Long-time Adventure Cycling member Shirley Braxton, 67, and her late husband Sam Braxton began planning to ride across the United States in the early ‘70’s, before the TransAmerica Trail even existed. But the demands of raising a family and running a business forced Shirley and Sam to postpone their trip.
Instead, the Braxtons spent more than a decade helping others who were realizing their TransAmerica dreams, as Missoula's Braxton Bike Shop became one of the most popular watering holes along the Trail. Sam quickly became known as an expert wheelbuilder and framebuilder, sharing his extensive knowledge of bicycle touring with Adventure Cycling members in "Bike Stop," a column written by former publications director Gary MacFadden (now executive director) for BikeReport magazine (as Adventure Cyclist was formerly known).

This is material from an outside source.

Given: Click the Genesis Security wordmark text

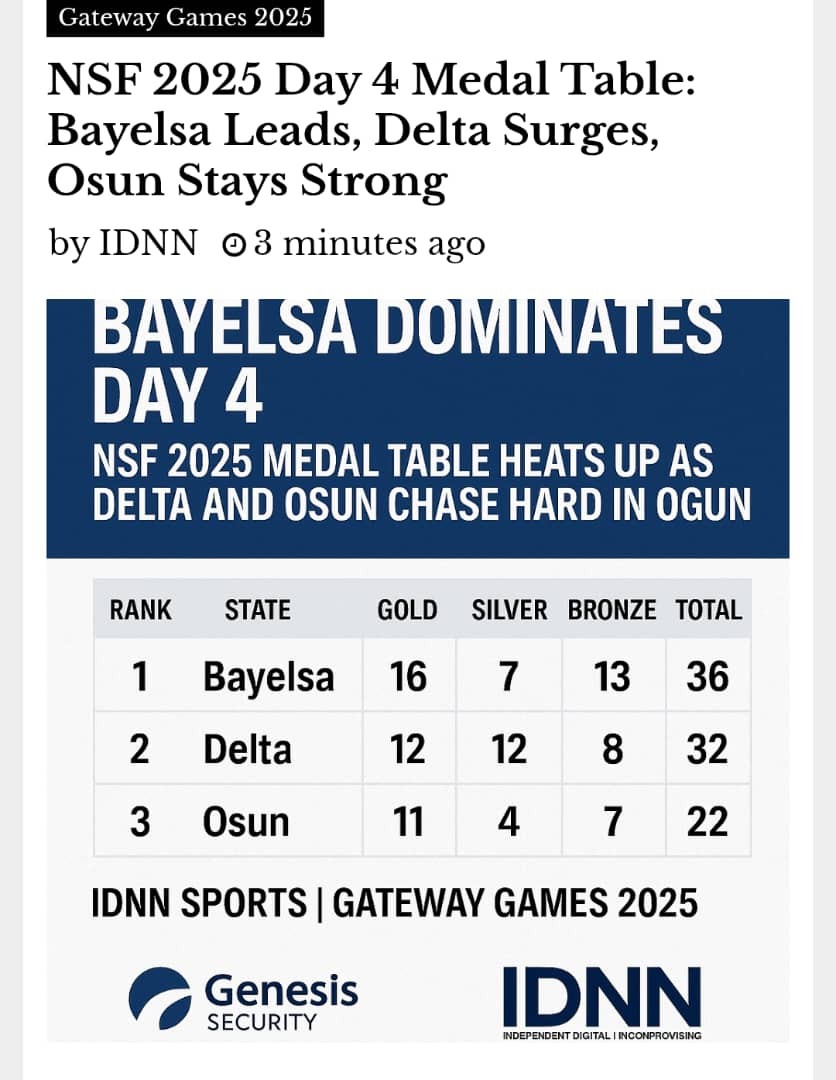Looking at the screenshot, I should click(x=280, y=1001).
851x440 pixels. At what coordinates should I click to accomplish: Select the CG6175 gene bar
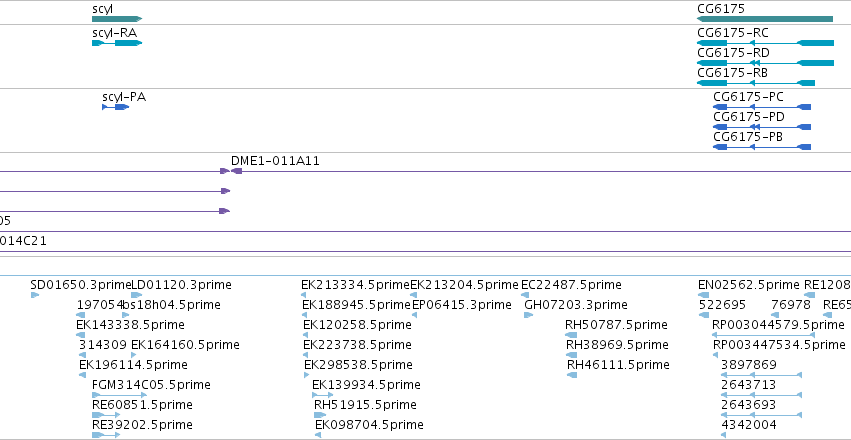coord(765,19)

In 1988, Sam Braxton died at the age of 62 after battling cancer for a year. With Sam's death, Shirley gave up any idea of riding cross-country. She and Sam had always been a team. She couldn't conceive of doing the TransAm Trail without him. Then, in 1993, a friend of Shirley's named Colleen Hunter gave a slide show about the TransAm tour she had just completed with Adventure Cycling.
"After seeing Colleen's slides, I decided this was how I would spend my summer of 1994," said Shirley. "Unfortunately, my trip was curtailed in Kansas when I touched the wheel of the cyclist in front of me, hit the pavement and fractured my collar bone and four ribs."
Curtailed, but not stopped. In 1996, two years after her accident, Shirley rode from Kansas to Missoula with Hunter, and from Missoula to Florence, Oregon with Marge Samsoe, another good friend from Montana, completing her TransAmerica tour.
"Would you believe that when we reached Florence we couldn't find the Pacific Ocean?" said Shirley. "I had visions of seeing this extensive body of water immediately upon our arrival in Florence. Not so! We finally asked directions to the nearest beach, which was four miles away."
Elusive ocean notwithstanding, Shirley had realized her long-held dream -- and had finished what she and Sam started so many years before.